Solaris Energy Infrastructure stock jumped Tuesday after announcing a third long-term power contract with a major technology company, offsetting a slim earnings miss.
Solaris Energy Infrastructure, Inc., SEI
The stock climbed as high as $81.24 before closing up 4.2% at $73.66. SEI is up 54% in 2026, with 25% of that gain coming in April alone.
The new deal, signed April 24, will see Solaris deliver more than 600 megawatts of power capacity to an affiliate of an “investment-grade, global technology company.” The contract runs for 10 years, with an option to extend by five more.
Solaris expects to begin power deployments in late 2026 and scale through 2028.
On the earnings front, Q1 came in at 32 cents per share — up from 14 cents a year ago, but one cent short of analyst estimates. Revenue told a better story, rising 55% year-over-year to $196.2 million, ahead of the $183.4 million Wall Street was expecting.
Solaris made its move into the data center power space in 2024, when it acquired Mobile Energy Rentals for $323 million. That deal gave the company access to mobile gas turbines and on-site power generation capabilities.
Now, Solaris provides primary power, equipment procurement, and engineering services directly to data centers — bypassing the electric grid entirely. Co-CEO Bill Zartler said on Tuesday’s earnings call that grid interconnection delays are pushing customers toward behind-the-meter power solutions, and Solaris is positioned to benefit.
He also noted the company is in active discussions with both existing and new customers for additional projects.

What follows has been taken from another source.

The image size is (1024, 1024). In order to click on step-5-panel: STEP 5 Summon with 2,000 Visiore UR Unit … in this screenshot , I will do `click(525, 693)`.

Morgan Stanley analyst David Arcaro said the latest contract “strengthens” the firm’s Overweight rating and $81 price target on SEI.
Arcaro estimates the 600-megawatt deal — assuming $300 per kilowatt — could create around $450 million in value, or roughly $5 per share. He also expects Solaris’s valuation multiple to expand as long-term contract visibility improves.
That said, Arcaro flagged that margins on long-term contracts could come in lower, and that the conservative Q3 guidance may reflect an uncertain ramp pace on new contracts.
On guidance, Solaris raised its Q2 adjusted EBITDA outlook to $83–$93 million, up from the prior $76–$84 million range. The company set Q3 adjusted EBITDA guidance at $80–$95 million — with a midpoint below Wall Street’s $100.5 million estimate.
Management attributed the softer Q3 outlook to shifting dynamics in a joint venture project and new equipment deliveries scheduled for the second half of 2026.
Solaris’s current P/E ratio sits at 99.48x, reflecting elevated growth expectations. GF Score rates the company at 77/100, with a growth rank of 9/10 but a financial strength rating of just 5/10.
Insider activity over the past year shows 11 sells and 7 buys — a mixed picture worth keeping an eye on.